Activity
In the article below on fan message boards and college recruiting, what position does John Lilly hold at FSU?
**** Exercise passage
With the ability to hide your true identity, some users post messages with impunity. That can become a problem when somebody purporting to be a fan of a certain school makes negative comments regarding the ability or character of a recruit.

“It certainly doesn’t help the process much from our standpoint,” FSU recruiting coordinator John Lilly said. “Regardless of what somebody’s opinion is, these are 17-year old kids that have parents, brothers, sisters, parents and friends so you shouldn’t write or say anything bad about them anyway.

“It doesn’t help our cause because so many people are a little bit naive about the Internet and how it works. A lot of times they are going to think that’s our opinion. They see it on a Florida State website and they are going to think it is something Florida State’s coaches said. They don’t realize it could be anybody, could even be somebody from another school for that matter.”

In this day and age of computers, just about every high school athlete has some access to the Internet. If the recruit doesn’t have direct access, you can bet that a friend of relative does. When a school is actively recruiting them, it’s only human nature for them to want to know what fans of that school are saying. Because of that, when a fan makes a caustic remark about a recruit, you can bet it finds its way back to the player and his family.

“I see things that adults will say about kids on the Internet and I think it’s just a travesty the things they say about 16 and 17-year old kids,” Wilson said. “They just don’t realize they are just kids. It hurts the kids and it’s embarrassing for the adults in my mind.

“On these Internet sites, I wish that people would have to identify themselves. I don’t think they should be able to hide behind the anonymity on those sites. I think they wouldn’t get on there and say things, and I think it’s just too easy. It shows a lack of courage to get on there and trash kids just because they choose to go somewhere or because they say things.”
A prime example of how negative comments by fans on message boards can have an impact on recruiting took place late last year with Seminole freshman Aaron Jones. Florida State and Miami were in an intense battle for the services of the Orlando Edgewater standout. He went back and forth between the two schools but it may have been how fans behaved on message boards that made the difference.

“My mom got a (subscription) to Warchant and one for CaneSport and I look occasionally, but she's primarily on there,” Jones said. “She was reading all this stuff on CaneSport and they just had no loyalty to the players. And then at Florida State even when I was leaning towards Miami they never really had one negative thing to say about me. When I was leaning to Florida State they were like that 'something, something - that little punk - and this and that'. I can't be dealing with people like that. Say I miss a tackle at Miami are they going to be dogging me? I don't really need that.”

Regulating what people say on a public message board is easier said than done. In fact, because of the anonymous nature of the Internet, sometimes the person making the negative remark is a rival fan purposefully trying to sew the seeds of discontent. When that happens, it is very unlikely the recruit will ever know the truth.

Even when a message appears harmless on the surface, it can sometimes cause problems. When inaccurate or misleading statements are made on a message board, even in cases where the person making the comment means well, college coaches often have deal with damage control.

“Sometimes it’s more like ‘we don’t need receivers this year’ when it might be that we need three or four wide receivers,” Lilly said. “That’s a hard thing because again they may think it’s representative of the opinions of everybody at Florida State.”

The moral of the story is a simple one. Think before you post, and if you wouldn’t make a negative comment about an innocent teenage kid in public why make them on a message board?
********
**** Dataset excerpts
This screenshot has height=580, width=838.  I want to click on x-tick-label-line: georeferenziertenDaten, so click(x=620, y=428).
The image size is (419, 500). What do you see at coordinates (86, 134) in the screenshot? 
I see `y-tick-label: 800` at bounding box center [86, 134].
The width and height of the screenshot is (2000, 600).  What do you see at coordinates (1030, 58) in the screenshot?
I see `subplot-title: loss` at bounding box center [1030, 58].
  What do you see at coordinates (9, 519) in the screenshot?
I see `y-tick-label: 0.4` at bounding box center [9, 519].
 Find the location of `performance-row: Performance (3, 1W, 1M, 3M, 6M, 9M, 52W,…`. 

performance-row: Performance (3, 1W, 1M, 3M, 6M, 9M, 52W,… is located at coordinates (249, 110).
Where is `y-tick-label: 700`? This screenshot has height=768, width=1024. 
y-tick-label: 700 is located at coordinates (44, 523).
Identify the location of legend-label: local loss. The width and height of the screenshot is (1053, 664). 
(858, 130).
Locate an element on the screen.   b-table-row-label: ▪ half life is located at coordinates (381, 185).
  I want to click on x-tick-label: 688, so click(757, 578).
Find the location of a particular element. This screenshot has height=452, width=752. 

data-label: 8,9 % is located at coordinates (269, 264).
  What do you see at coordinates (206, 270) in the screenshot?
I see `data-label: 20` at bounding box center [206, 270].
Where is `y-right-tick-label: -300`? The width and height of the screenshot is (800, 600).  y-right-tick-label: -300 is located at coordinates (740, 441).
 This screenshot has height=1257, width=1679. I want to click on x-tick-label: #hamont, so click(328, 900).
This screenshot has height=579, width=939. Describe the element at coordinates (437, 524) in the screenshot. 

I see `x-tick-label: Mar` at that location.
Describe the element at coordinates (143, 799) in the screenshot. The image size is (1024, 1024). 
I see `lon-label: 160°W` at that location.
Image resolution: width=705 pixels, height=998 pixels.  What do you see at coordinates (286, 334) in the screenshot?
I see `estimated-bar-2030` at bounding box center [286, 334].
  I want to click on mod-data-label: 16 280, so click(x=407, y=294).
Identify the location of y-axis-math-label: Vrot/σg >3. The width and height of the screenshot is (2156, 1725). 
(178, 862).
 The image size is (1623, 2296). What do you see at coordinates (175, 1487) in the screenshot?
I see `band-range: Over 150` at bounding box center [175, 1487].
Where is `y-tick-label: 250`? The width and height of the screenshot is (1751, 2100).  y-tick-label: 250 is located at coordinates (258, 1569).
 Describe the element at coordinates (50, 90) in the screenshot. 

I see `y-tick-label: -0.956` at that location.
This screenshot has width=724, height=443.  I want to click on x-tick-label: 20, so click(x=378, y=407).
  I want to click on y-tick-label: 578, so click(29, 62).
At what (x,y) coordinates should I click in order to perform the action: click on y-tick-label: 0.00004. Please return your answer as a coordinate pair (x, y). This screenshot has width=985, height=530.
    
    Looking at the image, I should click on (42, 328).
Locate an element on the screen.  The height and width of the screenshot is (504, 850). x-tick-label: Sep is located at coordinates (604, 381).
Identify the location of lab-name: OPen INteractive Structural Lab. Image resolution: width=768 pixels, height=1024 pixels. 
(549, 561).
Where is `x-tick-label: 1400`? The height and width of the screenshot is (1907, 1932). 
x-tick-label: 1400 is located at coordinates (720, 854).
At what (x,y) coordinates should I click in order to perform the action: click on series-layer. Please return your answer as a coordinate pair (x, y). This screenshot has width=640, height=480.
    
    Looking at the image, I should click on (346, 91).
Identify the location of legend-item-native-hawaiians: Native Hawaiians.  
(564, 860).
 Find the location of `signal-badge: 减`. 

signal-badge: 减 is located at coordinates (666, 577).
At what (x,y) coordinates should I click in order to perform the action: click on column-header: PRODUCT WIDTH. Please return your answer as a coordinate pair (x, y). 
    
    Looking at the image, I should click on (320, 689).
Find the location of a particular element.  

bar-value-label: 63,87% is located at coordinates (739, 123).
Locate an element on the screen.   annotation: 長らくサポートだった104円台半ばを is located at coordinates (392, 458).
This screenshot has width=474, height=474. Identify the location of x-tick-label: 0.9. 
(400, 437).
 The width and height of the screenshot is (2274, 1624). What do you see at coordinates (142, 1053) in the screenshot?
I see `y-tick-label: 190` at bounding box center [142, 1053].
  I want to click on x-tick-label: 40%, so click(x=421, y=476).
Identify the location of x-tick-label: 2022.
********
Completed task
Recruiting coordinator.